Add timing cache to accelerate consequent .engine export (#13386)

imyhxy · UltralyticsAssistant · web-flow · commit 1435a8eed6b1 · 2024-11-08T23:24:30.000+01:00
* fix: typos * feat: enable timing cache for engine export * Auto-format by https://ultralytics.com/actions --------- Co-authored-by: UltralyticsAssistant <web@ultralytics.com>
diff --git a/export.py b/export.py
@@ -593,7 +593,9 @@ def export_coreml(model, im, file, int8, half, nms, mlmodel, prefix=colorstr("Co
 
 
 @try_export
-def export_engine(model, im, file, half, dynamic, simplify, workspace=4, verbose=False, prefix=colorstr("TensorRT:")):
+def export_engine(
+    model, im, file, half, dynamic, simplify, workspace=4, verbose=False, cache="", prefix=colorstr("TensorRT:")
+):
     """
     Export a YOLOv5 model to TensorRT engine format, requiring GPU and TensorRT>=7.0.0.
 
@@ -606,6 +608,7 @@ def export_engine(model, im, file, half, dynamic, simplify, workspace=4, verbose
         simplify (bool): Set to True to simplify the model during export.
         workspace (int): Workspace size in GB (default is 4).
         verbose (bool): Set to True for verbose logging output.
+        cache (str): Path to save the TensorRT timing cache.
         prefix (str): Log message prefix.
 
     Returns:
@@ -660,6 +663,11 @@ def export_engine(model, im, file, half, dynamic, simplify, workspace=4, verbose
         config.set_memory_pool_limit(trt.MemoryPoolType.WORKSPACE, workspace << 30)
     else:  # TensorRT versions 7, 8
         config.max_workspace_size = workspace * 1 << 30
+    if cache:  # enable timing cache
+        Path(cache).parent.mkdir(parents=True, exist_ok=True)
+        buf = Path(cache).read_bytes() if Path(cache).exists() else b""
+        timing_cache = config.create_timing_cache(buf)
+        config.set_timing_cache(timing_cache, ignore_mismatch=True)
     flag = 1 << int(trt.NetworkDefinitionCreationFlag.EXPLICIT_BATCH)
     network = builder.create_network(flag)
     parser = trt.OnnxParser(network, logger)
@@ -688,6 +696,9 @@ def export_engine(model, im, file, half, dynamic, simplify, workspace=4, verbose
     build = builder.build_serialized_network if is_trt10 else builder.build_engine
     with build(network, config) as engine, open(f, "wb") as t:
         t.write(engine if is_trt10 else engine.serialize())
+    if cache:  # save timing cache
+        with open(cache, "wb") as c:
+            c.write(config.get_timing_cache().serialize())
     return f, None
 
 
@@ -1277,6 +1288,7 @@ def run(
     int8=False,  # CoreML/TF INT8 quantization
     per_tensor=False,  # TF per tensor quantization
     dynamic=False,  # ONNX/TF/TensorRT: dynamic axes
+    cache="",  # TensorRT: timing cache path
     simplify=False,  # ONNX: simplify model
     mlmodel=False,  # CoreML: Export in *.mlmodel format
     opset=12,  # ONNX: opset version
@@ -1306,6 +1318,7 @@ def run(
         int8 (bool): Apply INT8 quantization for CoreML or TensorFlow models.

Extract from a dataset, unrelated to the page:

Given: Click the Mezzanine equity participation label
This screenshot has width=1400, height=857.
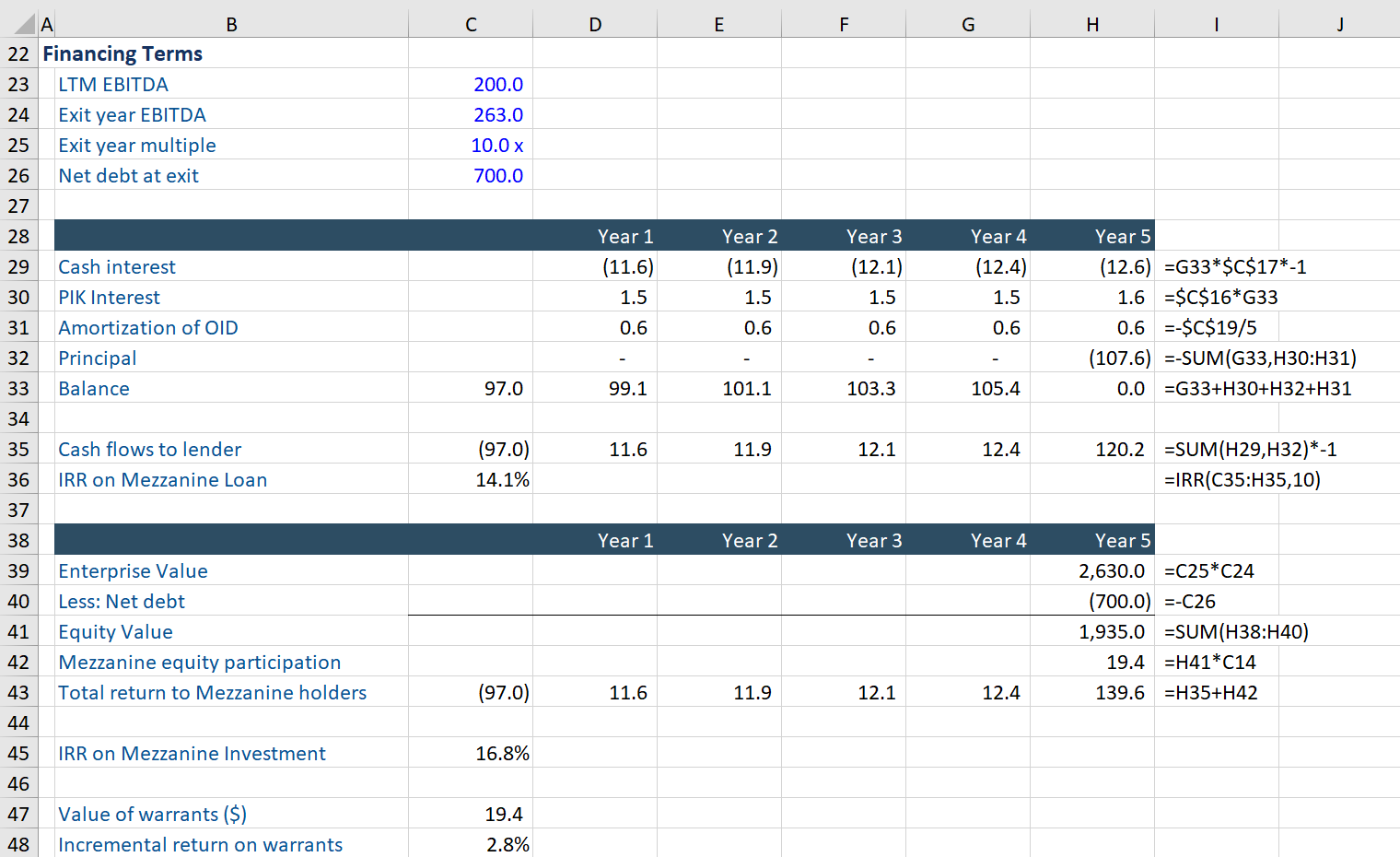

Default is False.
         per_tensor (bool): Apply per tensor quantization for TensorFlow models. Default is False.
         dynamic (bool): Enable dynamic axes for ONNX, TensorFlow, or TensorRT exports. Default is False.
+        cache (str): TensorRT timing cache path. Default is an empty string.
         simplify (bool): Simplify the ONNX model during export. Default is False.
         opset (int): ONNX opset version. Default is 12.
         verbose (bool): Enable verbose logging for TensorRT export. Default is False.
@@ -1341,6 +1354,7 @@ def run(
             int8=False,
             per_tensor=False,
             dynamic=False,
+            cache="",
             simplify=False,
             opset=12,
             verbose=False,
@@ -1378,7 +1392,8 @@ def run(
     # Input
     gs = int(max(model.stride))  # grid size (max stride)
     imgsz = [check_img_size(x, gs) for x in imgsz]  # verify img_size are gs-multiples
-    im = torch.zeros(batch_size, 3, *imgsz).to(device)  # image size(1,3,320,192) BCHW iDetection
+    ch = next(model.parameters()).size(1)  # require input image channels
+    im = torch.zeros(batch_size, ch, *imgsz).to(device)  # image size(1,3,320,192) BCHW iDetection
 
     # Update model
     model.eval()
@@ -1402,7 +1417,7 @@ def run(
     if jit:  # TorchScript
         f[0], _ = export_torchscript(model, im, file, optimize)
     if engine:  # TensorRT required before ONNX
-        f[1], _ = export_engine(model, im, file, half, dynamic, simplify, workspace, verbose)
+        f[1], _ = export_engine(model, im, file, half, dynamic, simplify, workspace, verbose, cache)
     if onnx or xml:  # OpenVINO requires ONNX
         f[2], _ = export_onnx(model, im, file, opset, dynamic, simplify)
     if xml:  # OpenVINO
@@ -1497,6 +1512,7 @@ def parse_opt(known=False):
     parser.add_argument("--int8", action="store_true", help="CoreML/TF/OpenVINO INT8 quantization")
     parser.add_argument("--per-tensor", action="store_true", help="TF per-tensor quantization")
     parser.add_argument("--dynamic", action="store_true", help="ONNX/TF/TensorRT: dynamic axes")
+    parser.add_argument("--cache", type=str, default="", help="TensorRT: timing cache file path")
     parser.add_argument("--simplify", action="store_true", help="ONNX: simplify model")
     parser.add_argument("--mlmodel", action="store_true", help="CoreML: Export in *.mlmodel format")
     parser.add_argument("--opset", type=int, default=17, help="ONNX: opset version")
diff --git a/train.py b/train.py
@@ -717,10 +717,10 @@ def main(opt, callbacks=Callbacks()):
             "perspective": (True, 0.0, 0.001),  # image perspective (+/- fraction), range 0-0.001
             "flipud": (True, 0.0, 1.0),  # image flip up-down (probability)
             "fliplr": (True, 0.0, 1.0),  # image flip left-right (probability)
-            "mosaic": (True, 0.0, 1.0),  # image mixup (probability)
+            "mosaic": (True, 0.0, 1.0),  # image mosaic (probability)
             "mixup": (True, 0.0, 1.0),  # image mixup (probability)
-            "copy_paste": (True, 0.0, 1.0),
-        }  # segment copy-paste (probability)
+            "copy_paste": (True, 0.0, 1.0),  # segment copy-paste (probability)
+        }
 
         # GA configs
         pop_size = 50